(TASK TO COMPLETE):
From the records below, please repeat exactly the line that has "Image resolution: width=879", the line that has "Image resolution: width=688", and every line between them, and nothing else.

%%

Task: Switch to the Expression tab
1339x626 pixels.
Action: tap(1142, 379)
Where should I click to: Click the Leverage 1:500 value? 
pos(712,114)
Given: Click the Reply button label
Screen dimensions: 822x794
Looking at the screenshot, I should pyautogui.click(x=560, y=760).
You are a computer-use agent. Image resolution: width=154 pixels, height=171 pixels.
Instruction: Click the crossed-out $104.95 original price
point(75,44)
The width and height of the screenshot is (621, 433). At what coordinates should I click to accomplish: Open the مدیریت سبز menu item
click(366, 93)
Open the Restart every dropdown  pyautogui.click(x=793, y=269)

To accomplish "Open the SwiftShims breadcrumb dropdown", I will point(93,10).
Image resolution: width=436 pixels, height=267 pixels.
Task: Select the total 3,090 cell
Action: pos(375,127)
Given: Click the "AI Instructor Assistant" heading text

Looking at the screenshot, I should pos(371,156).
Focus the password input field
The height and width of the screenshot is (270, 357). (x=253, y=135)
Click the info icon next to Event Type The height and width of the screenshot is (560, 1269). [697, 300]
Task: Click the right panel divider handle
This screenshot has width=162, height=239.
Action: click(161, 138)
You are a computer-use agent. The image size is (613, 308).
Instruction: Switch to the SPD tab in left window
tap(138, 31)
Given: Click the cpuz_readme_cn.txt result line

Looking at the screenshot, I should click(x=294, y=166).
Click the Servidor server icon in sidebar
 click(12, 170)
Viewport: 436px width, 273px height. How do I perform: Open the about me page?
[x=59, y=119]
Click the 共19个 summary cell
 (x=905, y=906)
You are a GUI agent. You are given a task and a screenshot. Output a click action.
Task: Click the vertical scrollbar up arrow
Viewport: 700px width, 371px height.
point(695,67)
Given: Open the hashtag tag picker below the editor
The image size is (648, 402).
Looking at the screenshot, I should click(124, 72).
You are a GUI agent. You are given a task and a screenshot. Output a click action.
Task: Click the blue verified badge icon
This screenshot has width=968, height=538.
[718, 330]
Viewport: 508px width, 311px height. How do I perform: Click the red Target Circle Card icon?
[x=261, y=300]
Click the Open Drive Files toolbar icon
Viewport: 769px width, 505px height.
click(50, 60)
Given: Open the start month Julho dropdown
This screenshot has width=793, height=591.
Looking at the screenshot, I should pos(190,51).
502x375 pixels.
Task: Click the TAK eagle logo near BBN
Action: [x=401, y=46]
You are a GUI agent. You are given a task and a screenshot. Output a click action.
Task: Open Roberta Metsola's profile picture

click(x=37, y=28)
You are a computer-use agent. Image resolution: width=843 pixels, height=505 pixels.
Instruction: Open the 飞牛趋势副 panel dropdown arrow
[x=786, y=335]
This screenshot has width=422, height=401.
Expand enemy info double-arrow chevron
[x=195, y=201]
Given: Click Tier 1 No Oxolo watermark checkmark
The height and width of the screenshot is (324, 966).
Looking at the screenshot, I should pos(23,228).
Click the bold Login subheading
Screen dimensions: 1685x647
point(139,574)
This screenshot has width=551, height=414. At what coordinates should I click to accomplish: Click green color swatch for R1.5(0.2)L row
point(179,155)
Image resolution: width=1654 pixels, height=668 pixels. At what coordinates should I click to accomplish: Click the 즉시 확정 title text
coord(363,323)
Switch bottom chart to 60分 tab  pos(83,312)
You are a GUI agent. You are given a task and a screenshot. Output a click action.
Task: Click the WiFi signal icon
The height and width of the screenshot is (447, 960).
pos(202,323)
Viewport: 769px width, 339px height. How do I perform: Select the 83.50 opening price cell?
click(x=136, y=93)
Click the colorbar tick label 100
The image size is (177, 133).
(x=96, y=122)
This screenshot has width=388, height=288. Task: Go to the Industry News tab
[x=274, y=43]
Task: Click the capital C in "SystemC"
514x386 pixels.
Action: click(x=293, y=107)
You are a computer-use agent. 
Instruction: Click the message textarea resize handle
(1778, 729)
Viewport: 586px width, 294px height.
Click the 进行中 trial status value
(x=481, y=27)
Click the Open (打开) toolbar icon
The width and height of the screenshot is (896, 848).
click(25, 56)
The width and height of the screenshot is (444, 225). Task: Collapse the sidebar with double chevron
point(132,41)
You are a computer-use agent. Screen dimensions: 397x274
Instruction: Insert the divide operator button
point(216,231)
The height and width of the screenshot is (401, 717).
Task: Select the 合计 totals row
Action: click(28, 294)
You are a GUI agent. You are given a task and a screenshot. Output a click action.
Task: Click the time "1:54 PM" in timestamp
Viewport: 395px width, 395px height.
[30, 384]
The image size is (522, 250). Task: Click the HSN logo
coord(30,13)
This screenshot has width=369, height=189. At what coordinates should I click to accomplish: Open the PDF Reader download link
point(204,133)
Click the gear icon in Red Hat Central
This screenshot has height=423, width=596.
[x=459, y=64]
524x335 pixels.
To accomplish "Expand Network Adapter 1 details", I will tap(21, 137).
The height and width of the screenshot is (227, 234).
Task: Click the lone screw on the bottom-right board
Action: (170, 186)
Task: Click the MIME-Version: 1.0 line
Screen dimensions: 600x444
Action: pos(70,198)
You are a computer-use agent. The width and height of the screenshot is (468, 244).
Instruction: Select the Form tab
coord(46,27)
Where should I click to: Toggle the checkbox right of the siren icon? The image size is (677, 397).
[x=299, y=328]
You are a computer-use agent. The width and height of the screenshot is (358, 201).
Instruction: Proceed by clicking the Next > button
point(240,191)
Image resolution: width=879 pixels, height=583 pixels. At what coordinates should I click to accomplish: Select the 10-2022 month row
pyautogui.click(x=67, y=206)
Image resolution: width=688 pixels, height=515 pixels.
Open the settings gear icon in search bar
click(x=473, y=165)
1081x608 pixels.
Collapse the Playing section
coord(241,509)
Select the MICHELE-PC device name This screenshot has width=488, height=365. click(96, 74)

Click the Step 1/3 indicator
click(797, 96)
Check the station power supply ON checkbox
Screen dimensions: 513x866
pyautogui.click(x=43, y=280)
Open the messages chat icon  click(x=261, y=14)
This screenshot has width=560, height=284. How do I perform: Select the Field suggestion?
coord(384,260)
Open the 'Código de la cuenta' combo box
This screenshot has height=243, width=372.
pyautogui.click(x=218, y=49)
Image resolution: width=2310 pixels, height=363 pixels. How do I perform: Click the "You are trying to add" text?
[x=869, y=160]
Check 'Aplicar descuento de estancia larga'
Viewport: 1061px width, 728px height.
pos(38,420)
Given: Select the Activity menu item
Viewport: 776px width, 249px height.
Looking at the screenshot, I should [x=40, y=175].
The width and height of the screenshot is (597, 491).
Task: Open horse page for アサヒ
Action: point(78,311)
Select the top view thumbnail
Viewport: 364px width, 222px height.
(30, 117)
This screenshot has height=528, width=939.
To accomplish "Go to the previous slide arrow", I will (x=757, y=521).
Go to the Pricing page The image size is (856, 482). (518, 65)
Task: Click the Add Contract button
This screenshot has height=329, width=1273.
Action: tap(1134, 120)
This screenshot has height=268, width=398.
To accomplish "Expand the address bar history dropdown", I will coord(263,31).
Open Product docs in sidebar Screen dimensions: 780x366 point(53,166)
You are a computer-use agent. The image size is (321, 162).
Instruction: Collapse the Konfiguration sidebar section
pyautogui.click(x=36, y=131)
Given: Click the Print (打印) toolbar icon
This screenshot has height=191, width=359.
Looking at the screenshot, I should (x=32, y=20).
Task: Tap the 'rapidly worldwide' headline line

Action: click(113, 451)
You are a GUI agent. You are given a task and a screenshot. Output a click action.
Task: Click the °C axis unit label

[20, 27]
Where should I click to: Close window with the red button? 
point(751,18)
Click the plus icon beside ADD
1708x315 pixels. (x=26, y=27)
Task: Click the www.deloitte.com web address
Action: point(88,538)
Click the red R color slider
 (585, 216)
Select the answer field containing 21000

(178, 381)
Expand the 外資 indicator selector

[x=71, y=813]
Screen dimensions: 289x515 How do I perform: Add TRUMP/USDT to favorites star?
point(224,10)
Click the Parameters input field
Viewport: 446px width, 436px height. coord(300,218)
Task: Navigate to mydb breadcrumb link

%%

(TASK ANSWER):
Image resolution: width=879 pixels, height=583 pixels. At what coordinates should I click to accomplish: Select the 10-2022 month row
pyautogui.click(x=67, y=206)
Image resolution: width=688 pixels, height=515 pixels.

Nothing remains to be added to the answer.